Record excerpts:
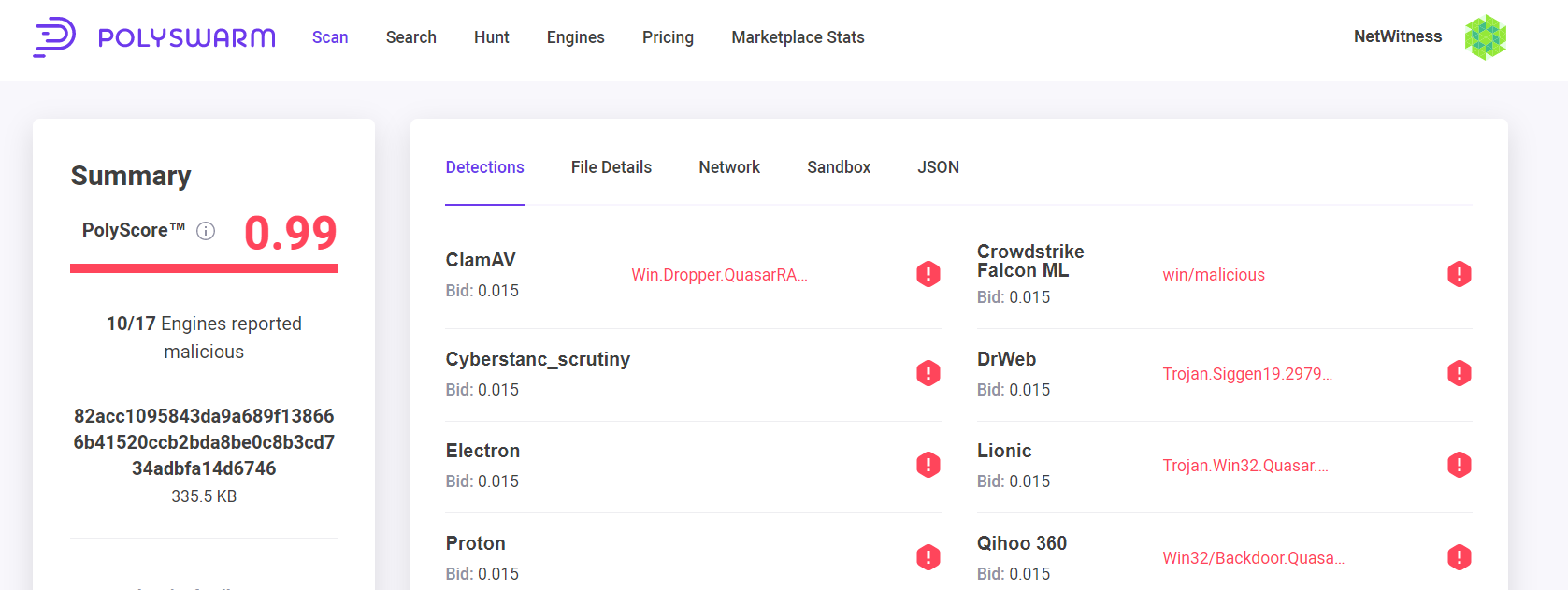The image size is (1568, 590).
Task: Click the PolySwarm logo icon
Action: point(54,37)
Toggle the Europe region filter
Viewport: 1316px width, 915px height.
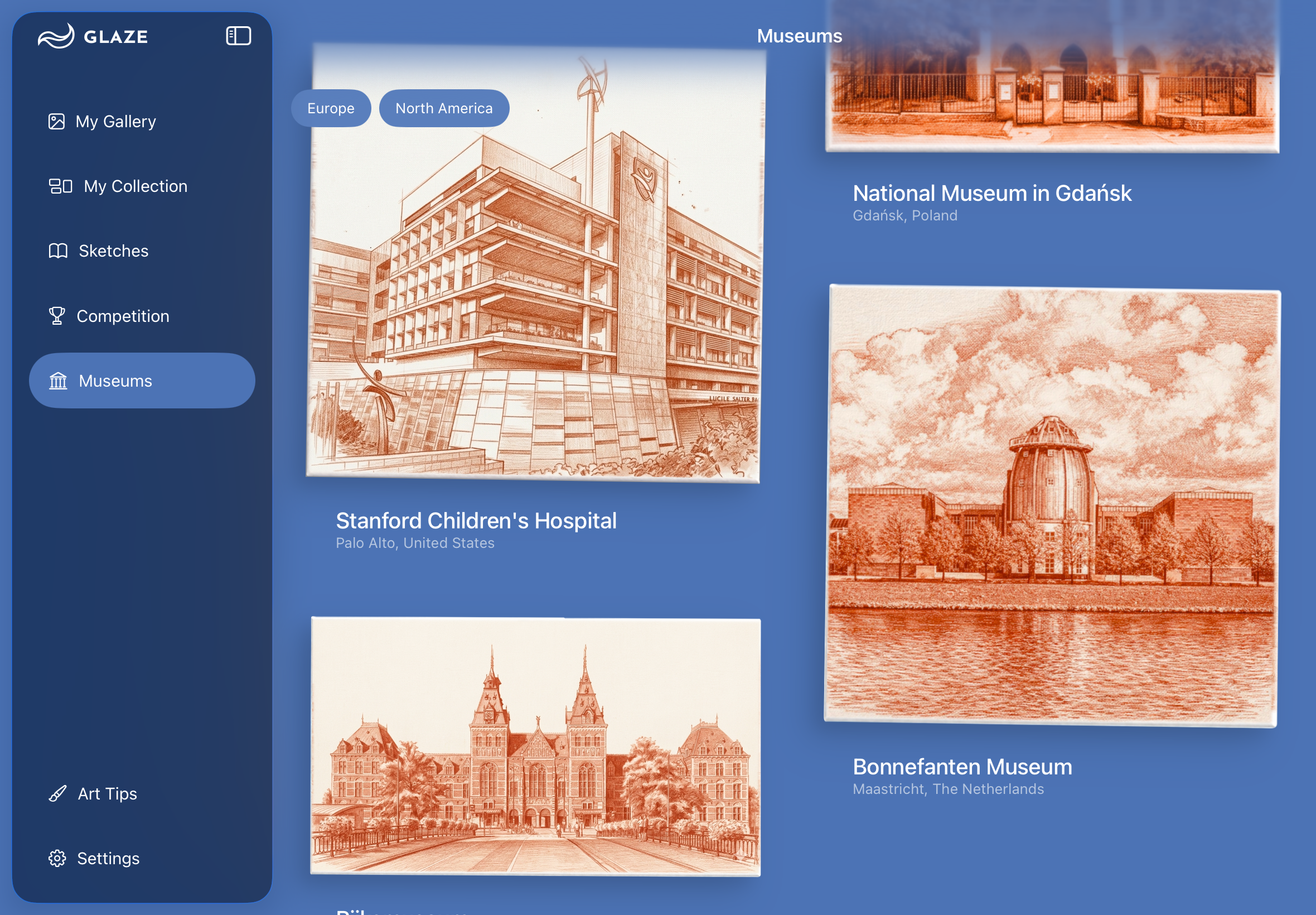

Exercise prompt: Present every line of the data above as a numbered list, skipping any blank lines and omitting the pictures.

Exercise output:
1. The image size is (1568, 590).
2. Task: Click the PolySwarm logo icon
3. Action: point(54,37)
4. Toggle the Europe region filter
5. Viewport: 1316px width, 915px height.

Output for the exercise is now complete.